Kirsten and Stefano share three children — Sofia, 7, Bira, 5, and Tommy, 3 — whom viewers get to meet in the premiere.
“My kids actually are really excited,” she admits. “My oldest keeps asking when she’s going to see me on TV, and she gets it. She understands how cool it is. She keeps walking around and telling people about it. I’m like, ‘Quiet! Stop!'”
Kirsten admits the only part of this process that makes her a bit nervous is the show actually airing. She’s been living in a secrecy bubble for a year and a half. Now, anyone and everyone can comment on her life.
“We didn’t know what it was going to be like, we still don’t know what it’s going to be like, because we actually aren’t in it yet,” she says. “We’re only doing Zoom interviews and have been doing a bunch of filming for a year and a half. So we’ve just been just rolling with it.”
Ahead of filming, Kirsten got advice from Ryan — she says it’s too “unedited” to share publicly — and from Million Dollar Listing Los Angeles star Tracy Tutor, who broke through the boys’ club barrier on the West Coast first. They recently got to meet in-person to tape an episode of Celebrity Family Feud.
“She definitely told me to be really strong, and I used watching the show and watching her on the show as absolute inspiration, because she’s incredible,” Kirsten shares. “She also gave me a bunch of fashion advice, which I took a little bit of it … but we’re still New York, and we’re still pretty buttoned up. So I took as much of it as I could, and then I turned it New York style.”
When asked what will surprise viewers the most about season 9, Ryan is quick to blurt out, “Kirsten Jordan.”
“Yeah, I’m everywhere,” Kirsten quips. “I think that’s what the most surprising part is, is I’ve known all these guys.”
The season 9 cast is filled out by Fredrik Eklund, Tyler Whitman and Steve Gold. Luis Ortiz, who’s been on and off the show for a few years, left to focus on his own series, according to Ryan.

-*-*-

> _What is needed_
Carry on the piece about Kirsten Jordan and season 9 from its final sentence. The lines that come next have nothing to do with the Kirsten Jordan piece.

> _Information provided_

-*-*-

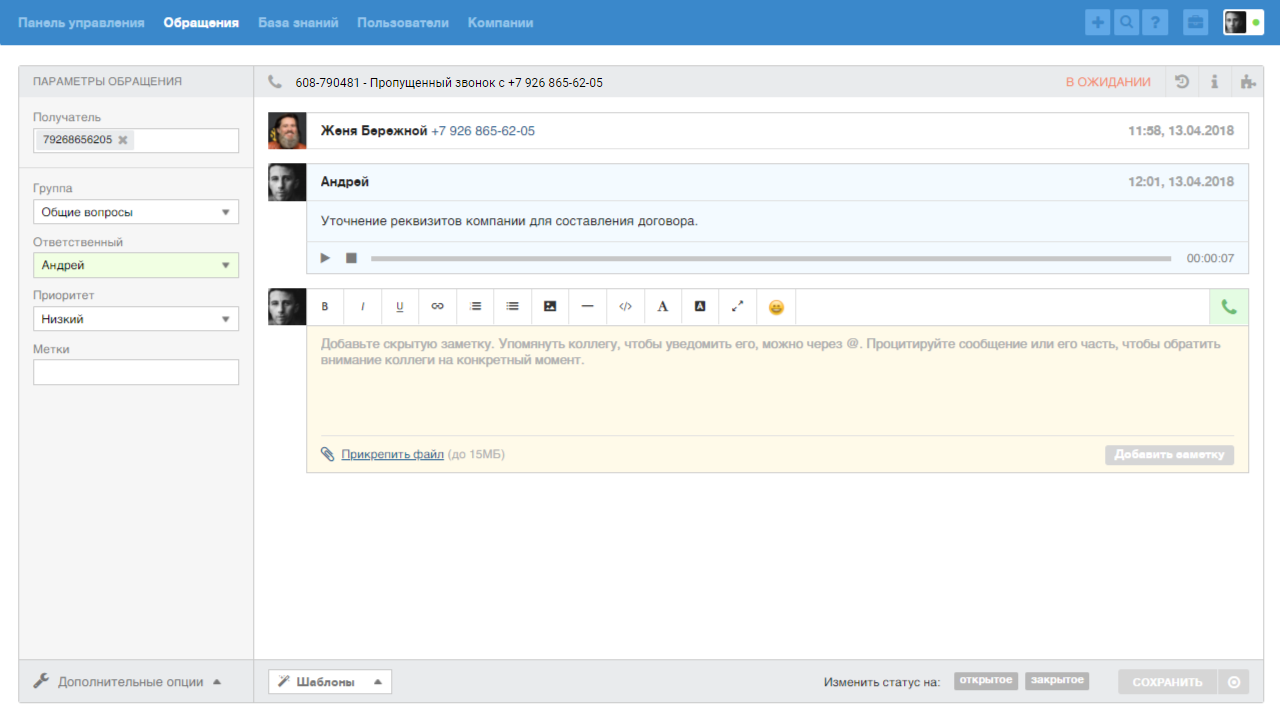Play the call recording
1280x720 pixels.
tap(325, 257)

-*-*-

> _Written response_
“This is probably the most interesting season and the most volatile one we’ve ever made in nine years, because the market is so scattered,” Ryan shares of the next batch of episodes. “It’s all over the place. People are selling for lots of different reasons. You’ve got people wanting to move, people having babies, to people fleeing the city. I think there are real stories that, at least we followed up on my side, of people being scared in New York and having to get out and, ‘What do we do?’ And, ‘What do I do with my home? What do we do with our project? Is New York ever going to turn back on?’ Kind of the resilience of the city really, really comes across and the fact that we filmed on our phones mostly through COVID, you’ll be able to see empty New York from a first-person point of view. I thought it was really wild that we did that, and I think it’ll be really cool for people to see.”
Kirsten describes season 9 as a “marathon,” which is fitting, seeing as she was once an Olympic hopeful in the lesser-known sport of race-walking.
“You’re going to learn all about my Olympic sport abilities of race-walking,” she says. “I was the national champion in the race-walk when I was in high school. So that’s a little-known fact. All-American race-walker. So, yeah, don’t mess with me if there’s a sale or something like that.”